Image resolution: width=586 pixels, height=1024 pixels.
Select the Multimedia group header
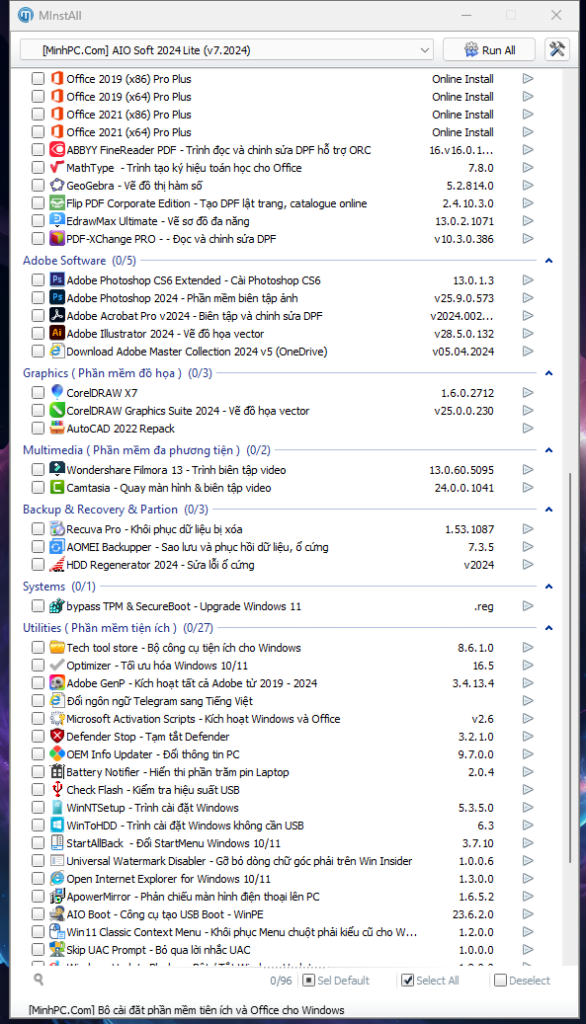click(x=146, y=450)
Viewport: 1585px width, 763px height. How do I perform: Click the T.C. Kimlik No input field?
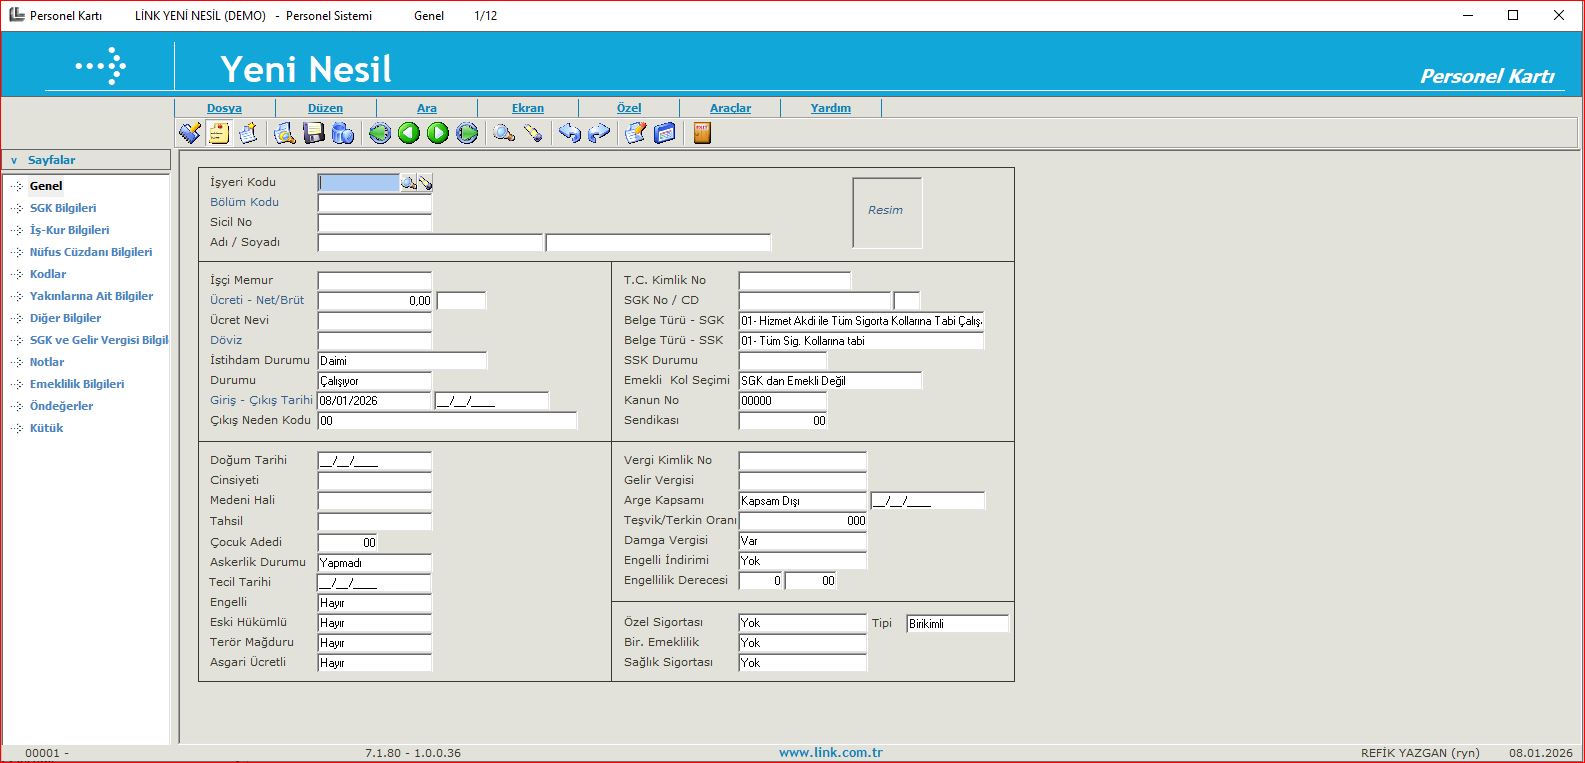click(x=794, y=281)
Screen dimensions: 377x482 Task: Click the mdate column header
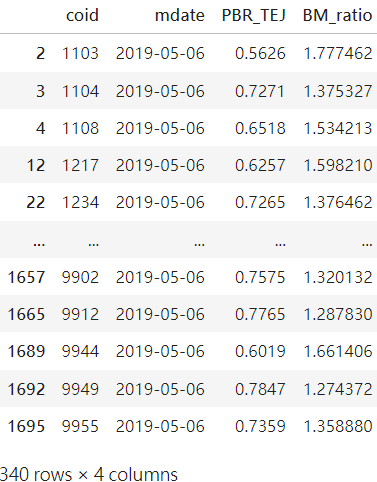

§

- [Work to be completed] I need the entries printed exactly, with each picture left out.

- [Output for this task]
Image resolution: width=586 pixels, height=1024 pixels.
Select the Multimedia group header
click(x=146, y=450)
Viewport: 1585px width, 763px height. How do I perform: Click the T.C. Kimlik No input field?
click(x=794, y=281)
Screen dimensions: 377x482 Task: Click the mdate column header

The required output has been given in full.